### SHORT TASK
Reproduce the part of the data that opens with the line containing "Open the Google apps grid icon" and closes at the end of the data, requests included, multiplying every coordinate in the answers by 1.5 and rounding to whole numbers with halves rounded up. Leave the pictures out of your reply.

### TASK MATERIAL
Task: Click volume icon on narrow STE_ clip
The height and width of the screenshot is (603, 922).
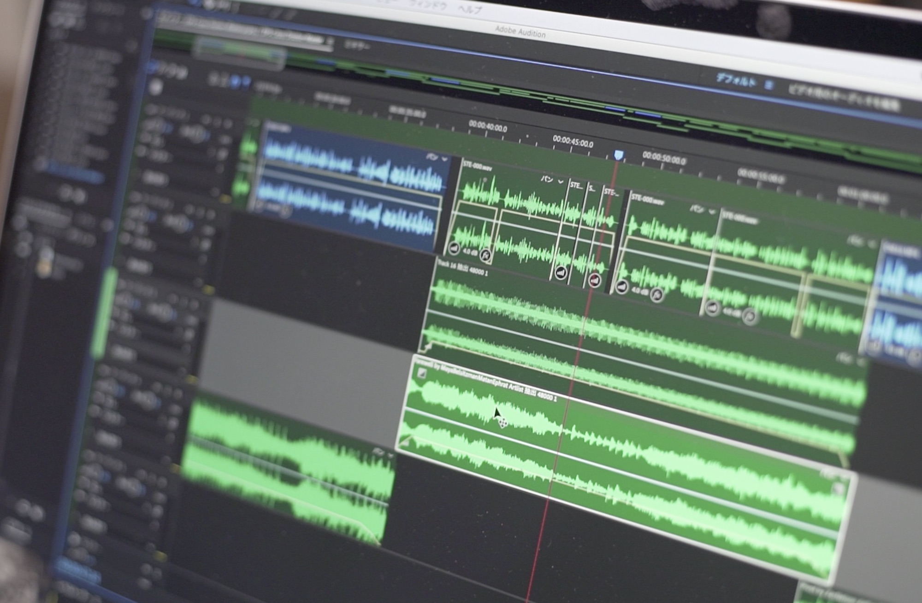Action: pos(561,273)
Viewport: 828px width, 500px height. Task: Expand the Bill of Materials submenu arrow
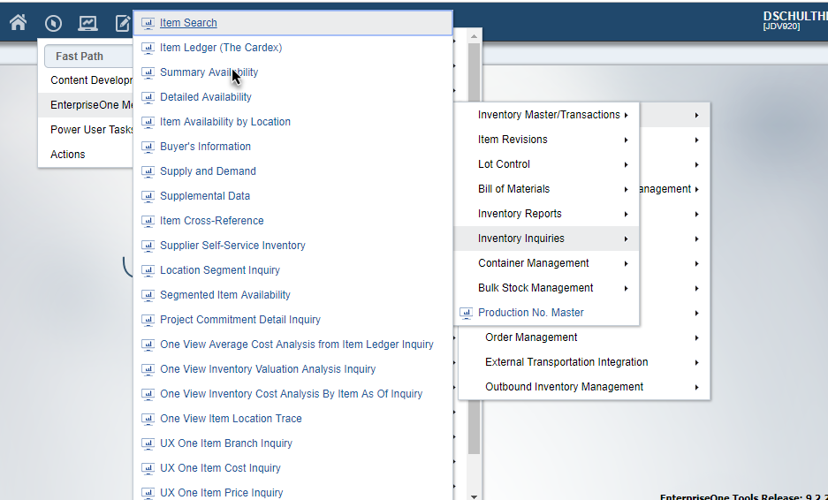click(x=626, y=189)
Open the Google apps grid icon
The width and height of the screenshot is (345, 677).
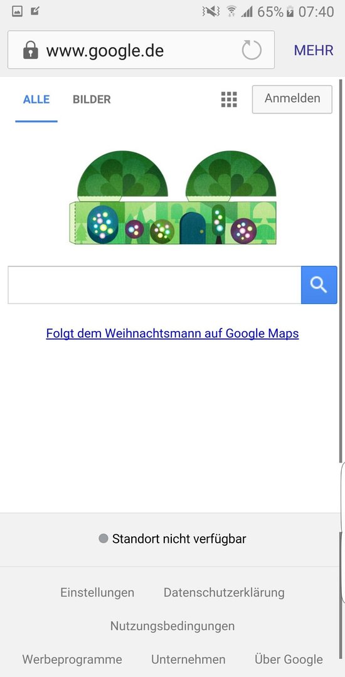pyautogui.click(x=229, y=99)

### FINAL RESULT
Open the Google apps grid icon
The width and height of the screenshot is (345, 677).
pyautogui.click(x=344, y=149)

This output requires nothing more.